Abstract

The effects of subunit composition of the γ-aminobutyric acid (GABA) type A receptor on the multiple actions of the general anesthetics alphaxalone and etomidate were investigated. The abilities of the two drugs to activate directly Cl⁻ currents and to modulate GABA-evoked Cl⁻ currents mediated by human recombinant GABA_A receptors composed of α1, γ2S, and either β1, β2, or β3 subunit expressed in Xenopus laevisoocytes were compared. Both alphaxalone and etomidate evoked Cl⁻ currents in α1β1γ2S, α1β2γ2S, and α1β3γ2S receptors, an action that was blocked by both SR 95531 and picrotoxin. However, although maximal current activation by alphaxalone varied only slightly with the specific β subunit isoform present, the efficacy of etomidate showed a rank order of β3 > β2 ≫> β1. In addition, β1 homomeric receptors were markedly activated by etomidate but not by alphaxalone. Conversely, receptors consisting of α1 and γ2S subunits were markedly activated by alphaxalone but not by etomidate.

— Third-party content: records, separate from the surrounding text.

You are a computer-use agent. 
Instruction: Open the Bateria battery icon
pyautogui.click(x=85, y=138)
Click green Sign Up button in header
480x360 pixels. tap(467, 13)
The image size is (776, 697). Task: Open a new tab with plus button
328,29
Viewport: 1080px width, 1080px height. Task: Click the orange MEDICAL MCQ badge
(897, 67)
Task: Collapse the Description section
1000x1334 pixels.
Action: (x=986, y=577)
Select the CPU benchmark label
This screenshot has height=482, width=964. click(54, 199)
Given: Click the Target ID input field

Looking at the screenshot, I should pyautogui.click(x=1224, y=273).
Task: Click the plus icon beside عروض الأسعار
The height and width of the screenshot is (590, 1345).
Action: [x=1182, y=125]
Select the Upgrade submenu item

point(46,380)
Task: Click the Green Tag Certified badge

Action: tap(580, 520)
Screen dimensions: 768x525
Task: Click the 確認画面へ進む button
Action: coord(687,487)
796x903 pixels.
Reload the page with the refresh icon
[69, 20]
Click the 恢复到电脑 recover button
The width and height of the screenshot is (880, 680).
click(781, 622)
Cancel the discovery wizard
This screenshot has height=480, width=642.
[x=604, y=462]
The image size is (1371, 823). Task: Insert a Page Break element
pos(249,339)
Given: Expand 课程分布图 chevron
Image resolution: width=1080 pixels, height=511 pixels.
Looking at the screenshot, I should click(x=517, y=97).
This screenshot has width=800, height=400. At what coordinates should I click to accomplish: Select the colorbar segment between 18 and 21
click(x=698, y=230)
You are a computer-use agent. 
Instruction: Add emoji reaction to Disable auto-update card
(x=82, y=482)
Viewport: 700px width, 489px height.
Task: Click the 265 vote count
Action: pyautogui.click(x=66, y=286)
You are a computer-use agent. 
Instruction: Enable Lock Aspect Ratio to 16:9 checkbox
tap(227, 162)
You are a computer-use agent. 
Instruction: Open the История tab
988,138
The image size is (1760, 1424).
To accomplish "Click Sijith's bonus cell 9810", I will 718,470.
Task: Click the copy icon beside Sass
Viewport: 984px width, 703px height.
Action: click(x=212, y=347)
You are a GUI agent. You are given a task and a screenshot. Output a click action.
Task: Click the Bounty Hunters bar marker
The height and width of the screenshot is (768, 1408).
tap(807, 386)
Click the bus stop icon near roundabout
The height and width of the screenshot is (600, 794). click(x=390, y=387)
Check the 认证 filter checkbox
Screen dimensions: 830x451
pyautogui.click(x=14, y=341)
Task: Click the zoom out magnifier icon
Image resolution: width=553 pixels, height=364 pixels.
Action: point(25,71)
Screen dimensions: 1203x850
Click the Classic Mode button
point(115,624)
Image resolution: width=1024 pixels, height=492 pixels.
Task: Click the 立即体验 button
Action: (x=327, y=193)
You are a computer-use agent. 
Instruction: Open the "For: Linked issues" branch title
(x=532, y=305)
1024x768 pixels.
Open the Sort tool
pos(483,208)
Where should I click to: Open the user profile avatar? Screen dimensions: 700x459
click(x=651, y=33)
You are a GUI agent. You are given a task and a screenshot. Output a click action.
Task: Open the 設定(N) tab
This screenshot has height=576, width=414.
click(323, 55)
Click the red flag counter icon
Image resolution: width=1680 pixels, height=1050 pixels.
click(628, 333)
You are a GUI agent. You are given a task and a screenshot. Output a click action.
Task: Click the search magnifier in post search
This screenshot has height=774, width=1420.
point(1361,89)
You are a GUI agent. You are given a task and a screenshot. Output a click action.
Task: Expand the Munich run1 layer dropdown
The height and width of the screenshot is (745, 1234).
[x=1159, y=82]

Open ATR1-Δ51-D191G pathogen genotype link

The modulatory effect of alphaxalone was also not markedly influenced by the β-specific subunit isoform, whereas the modulatory efficacy of etomidate showed a rank order of β3 > β2 ≫ β1. These results further demonstrate that the actions of general anesthetics at GABA_A receptors are influenced by receptor subunit composition, and they suggest that the effects of alphaxalone and etomidate are mediated by different binding sites on the receptor complex.